Anlässlich des 40. Jahrestags der Reaktorkatastrophe von Tschernobyl wurde die Entwicklung der Atomkraft kritisch beleuchtet. Die damalige Explosion im Reaktor habe das Bild der Atomenergie als sichere und moderne Stromquelle nachhaltig verändert. Gleichzeitig sei das öffentliche Bewusstsein im Laufe der Jahrzehnte wieder zurückgegangen, während die Debatte über Kernenergie erneut an Bedeutung gewonnen habe.

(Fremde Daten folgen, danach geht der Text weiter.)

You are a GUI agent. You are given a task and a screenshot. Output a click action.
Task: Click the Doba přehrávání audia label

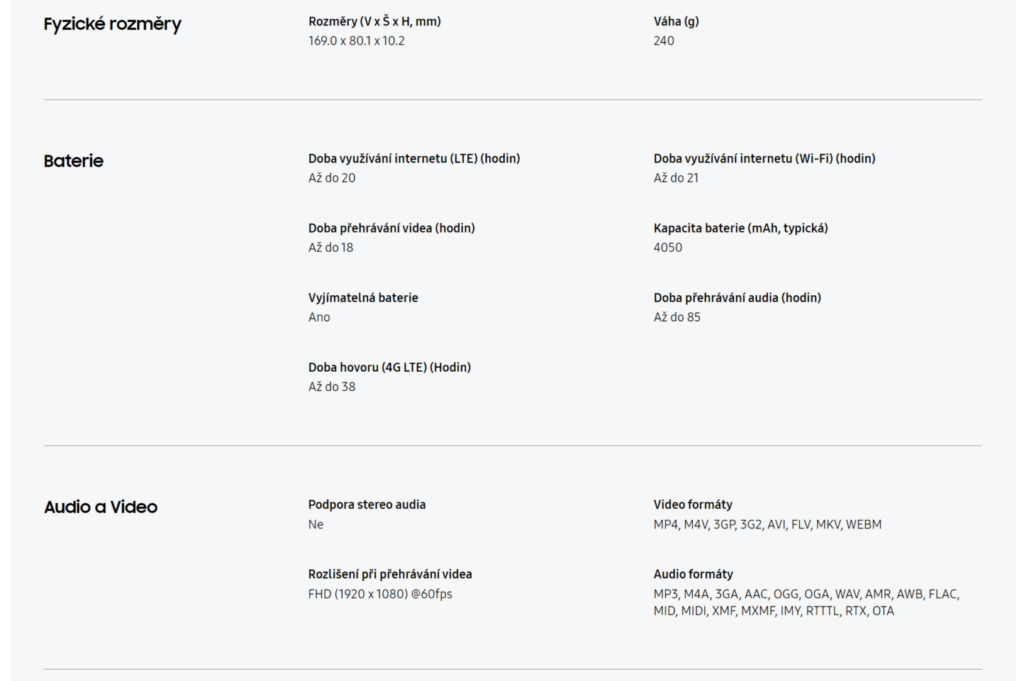[x=737, y=298]
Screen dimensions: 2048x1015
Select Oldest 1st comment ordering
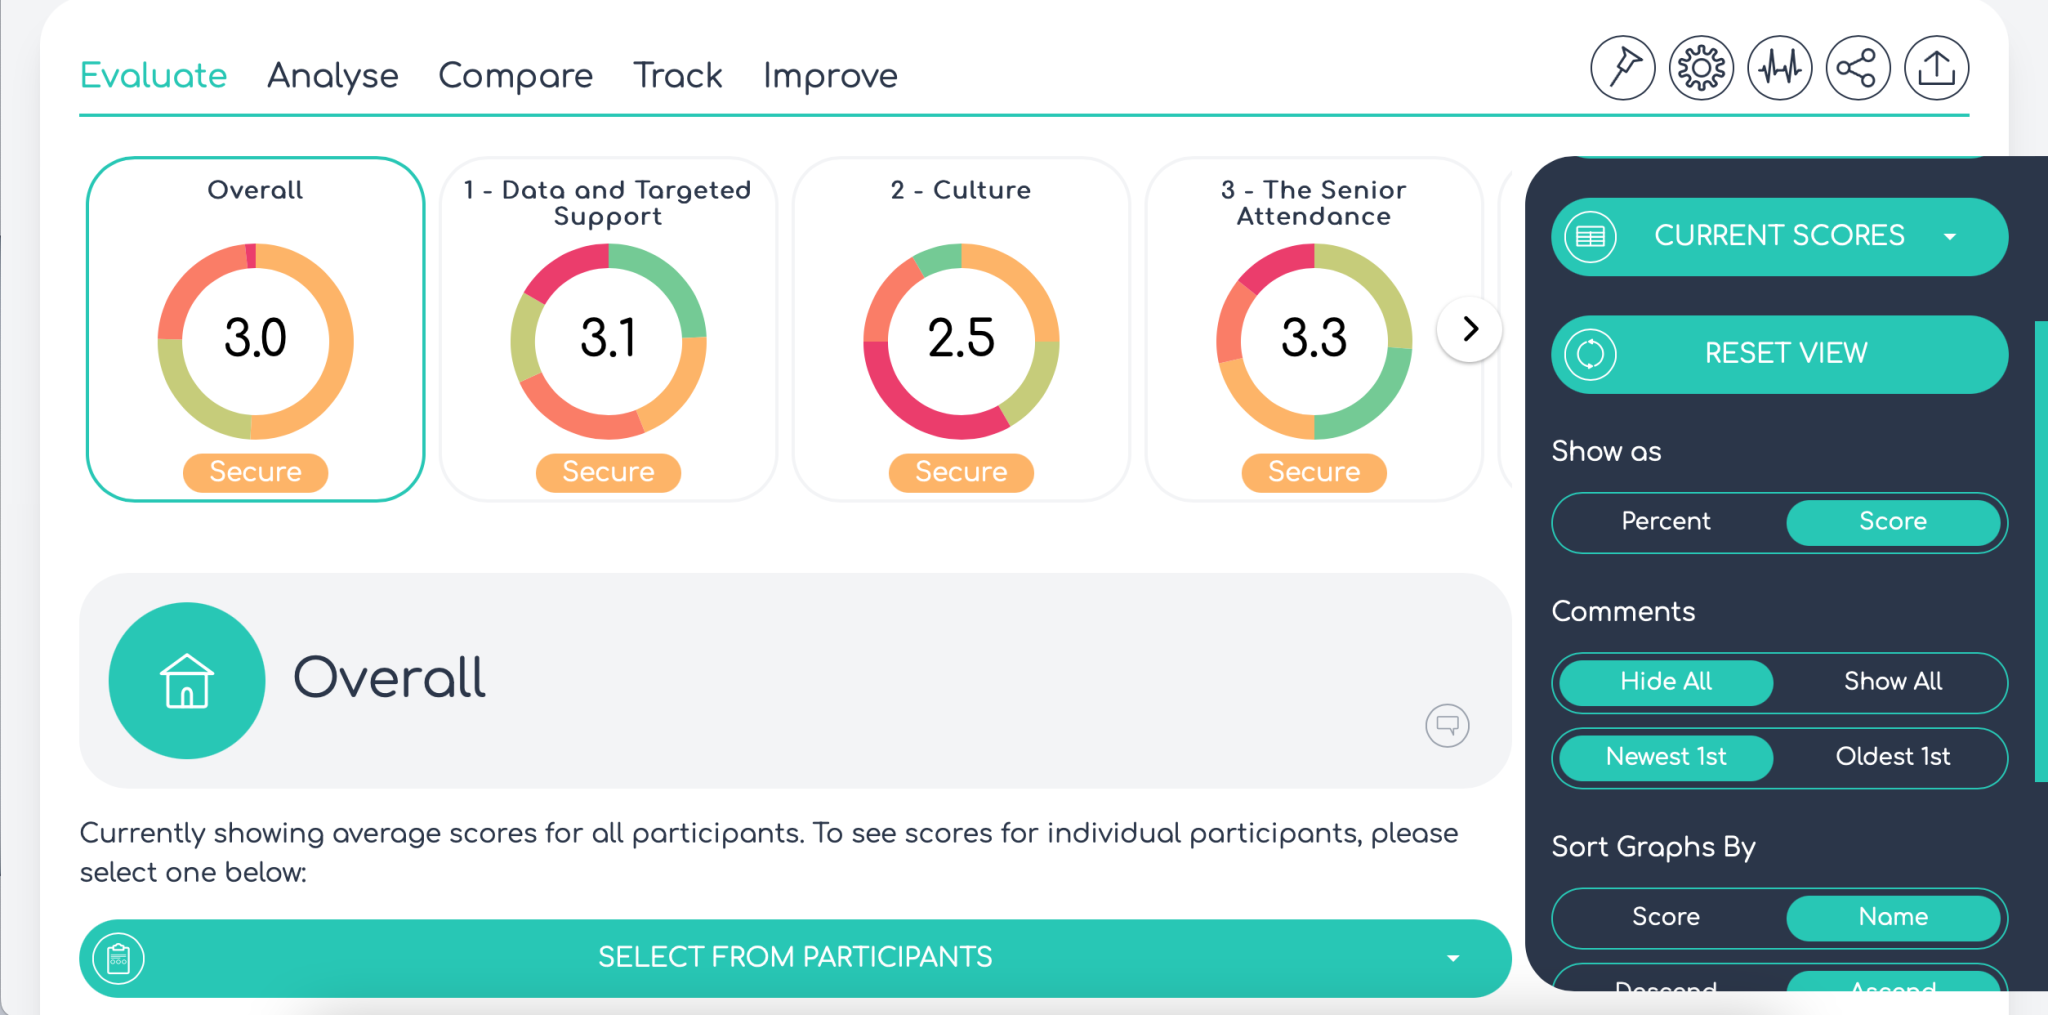(1892, 757)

Die Veranstaltung wurde vom Anti-Atom-Komitee gemeinsam mit der Organisation atomstopp_atomkraftfrei leben! organisiert und richtete sich an Schulklassen aus dem Bezirk Freistadt. Ursprünglich war die Klimaforscherin Helga Kromp-Kolb als Vortragende vorgesehen, sie musste jedoch kurzfristig verletzungsbedingt absagen.
Eingesprungen ist der Sicherheits- und Risikoforscher Nikolaus Müllner. Er schilderte den rund 350 Schülern und Lehrkräften die Hintergründe der Katastrophe von Tschernobyl und erklärte, wie es zu dem Unfall kommen konnte. Im Anschluss sprach Markus Drapalik von der Universität für Bodenkultur Wien über den Zusammenhang verschiedener Energietechnologien und deren Risiken.
Atomkraft mit starker Lobby
Die Veranstalter betonten, dass die Atomenergie trotz sinkender Bedeutung weiterhin eine starke Lobby habe und als mögliche Zukunftsoption diskutiert werde. Gleichzeitig verwiesen sie auf bestehende Herausforderungen wie Atommüll, Kosten und Sicherheitsrisiken.
Ziel der Veranstaltung sei es gewesen, insbesondere junge Menschen zur kritischen Auseinandersetzung mit Energiefragen anzuregen und Argumente der Atomenergie-Debatte zu hinterfragen.